Aprire una grande fase di ascolto e dibattito che riesca, al di là dei canali ufficiali della politica a porre al centro della vita del paese i temi che riteniamo d’importanza strategica. Ricordate la Lega del Federalismo? Era una piccola forza estremamente dinamica che, in virtù di questa sua capacità ed all’abilità di ascoltare ciò che il suo potenziale elettorato desiderava, impose come argomento politico centrale quello delle autonomie. Oggi noi abbiamo delle evidenti emergenze che richiamano problemi enormi, in alcuni casi epocali, rispetto ai quali bisogna immaginare soluzioni capaci di rompere i soliti inutili ping pong, spesso figli di posizioni ideologiche o dell’istinto, della pancia. Non abbiamo bisogno di questo, ma di analisi su cui rifondare un progetto credibile.
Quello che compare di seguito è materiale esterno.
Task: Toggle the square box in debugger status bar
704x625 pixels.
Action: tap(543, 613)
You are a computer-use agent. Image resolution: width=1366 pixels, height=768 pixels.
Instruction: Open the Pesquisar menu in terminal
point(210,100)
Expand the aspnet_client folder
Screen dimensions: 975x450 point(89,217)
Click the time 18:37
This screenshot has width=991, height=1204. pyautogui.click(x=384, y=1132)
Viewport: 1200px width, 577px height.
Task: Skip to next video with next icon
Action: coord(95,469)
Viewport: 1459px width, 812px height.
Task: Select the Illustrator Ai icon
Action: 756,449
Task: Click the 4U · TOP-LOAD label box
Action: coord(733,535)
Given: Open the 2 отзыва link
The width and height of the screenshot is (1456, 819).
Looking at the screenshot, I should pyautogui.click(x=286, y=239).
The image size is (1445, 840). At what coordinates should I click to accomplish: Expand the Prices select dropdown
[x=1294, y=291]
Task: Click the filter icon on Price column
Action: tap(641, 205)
Perché politica vuol dire relazionarsi e decidere. E decidere non può semplicemente essere, come pensa qualcuno, semplice recepimento di ciò che proviene dal basso, ma valutazione sulla base di una visione, di un progetto. Non può esistere una conduzione della cosa pubblica “last minute”. La politica, il governo non sono la pesca delle occasioni. Per uscire da questo pericolosissimo avvitamento bisogna compiere un forte salto di qualità che rompa un confronto al ribasso che rischia di premiare sempre il protagonista peggiore di questo assurdo gioco. Questa deve essere la nostra scommessa.
Una via difficile, in salita, ma che non ha alternative. Un cammino fatto di tanti uomini e donne che credono che la realtà si cambia non con i personalismi, la demagogia piuttosto che le boutade o le ideologie preconfezionate, ma con il lavoro, la competenza, il radicamento mirato alla realizzazione di un progetto, il gioco di squadra. E noi crediamo che tutto questo sarà sempre più evidente, più intellegibile. L’importante, sarebbe imperdonabile, sarà non farsi cogliere impreparati.